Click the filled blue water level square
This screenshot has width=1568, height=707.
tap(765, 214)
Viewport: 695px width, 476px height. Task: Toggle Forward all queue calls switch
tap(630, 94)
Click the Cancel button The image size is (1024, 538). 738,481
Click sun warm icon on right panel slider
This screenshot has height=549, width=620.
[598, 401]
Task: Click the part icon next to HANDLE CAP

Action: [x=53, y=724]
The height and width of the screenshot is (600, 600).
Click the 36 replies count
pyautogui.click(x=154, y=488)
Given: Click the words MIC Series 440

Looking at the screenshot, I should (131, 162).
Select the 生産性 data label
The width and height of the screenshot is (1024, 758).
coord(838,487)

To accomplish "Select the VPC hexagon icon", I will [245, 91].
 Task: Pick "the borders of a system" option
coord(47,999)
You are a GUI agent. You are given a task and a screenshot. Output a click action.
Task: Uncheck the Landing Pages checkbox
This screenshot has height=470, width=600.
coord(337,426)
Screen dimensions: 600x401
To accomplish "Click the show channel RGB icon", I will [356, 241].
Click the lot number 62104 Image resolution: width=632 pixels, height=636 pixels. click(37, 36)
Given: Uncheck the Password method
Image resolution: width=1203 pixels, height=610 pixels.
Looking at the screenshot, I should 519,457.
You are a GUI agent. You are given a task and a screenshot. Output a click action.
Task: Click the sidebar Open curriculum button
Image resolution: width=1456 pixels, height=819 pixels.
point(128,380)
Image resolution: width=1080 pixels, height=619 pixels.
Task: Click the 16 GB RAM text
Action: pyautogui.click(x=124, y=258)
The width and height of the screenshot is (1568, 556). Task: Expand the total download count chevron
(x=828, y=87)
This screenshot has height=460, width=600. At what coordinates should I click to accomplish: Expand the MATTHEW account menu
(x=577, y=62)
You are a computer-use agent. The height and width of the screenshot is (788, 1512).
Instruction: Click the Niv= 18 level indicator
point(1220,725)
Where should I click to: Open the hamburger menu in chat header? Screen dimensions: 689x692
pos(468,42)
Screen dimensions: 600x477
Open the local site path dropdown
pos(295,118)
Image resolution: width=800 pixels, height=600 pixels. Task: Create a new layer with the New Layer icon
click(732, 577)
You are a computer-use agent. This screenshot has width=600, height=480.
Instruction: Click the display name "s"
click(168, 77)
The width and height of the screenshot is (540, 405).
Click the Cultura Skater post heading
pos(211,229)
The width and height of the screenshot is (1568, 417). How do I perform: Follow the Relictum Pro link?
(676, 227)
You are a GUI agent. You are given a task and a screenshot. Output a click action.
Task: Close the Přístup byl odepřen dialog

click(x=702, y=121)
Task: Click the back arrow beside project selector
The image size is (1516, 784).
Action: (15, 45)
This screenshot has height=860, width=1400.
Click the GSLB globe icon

Ziel der Übung -> Schreib die Zeilen von der Zeile mit „Where should I“ bis einschließlich der Zeile mit „pos(211,229)“ noch einmal ab und tausch dabei „dropdown“ gegen „menu“ aus. Alles andere bleibt genau gleich.

Antwort zur Aufgabe ->
Where should I click to: Open the hamburger menu in chat header? Screen dimensions: 689x692
pos(468,42)
Screen dimensions: 600x477
Open the local site path menu
pos(295,118)
Image resolution: width=800 pixels, height=600 pixels. Task: Create a new layer with the New Layer icon
click(732, 577)
You are a computer-use agent. This screenshot has width=600, height=480.
Instruction: Click the display name "s"
click(168, 77)
The width and height of the screenshot is (540, 405).
Click the Cultura Skater post heading
pos(211,229)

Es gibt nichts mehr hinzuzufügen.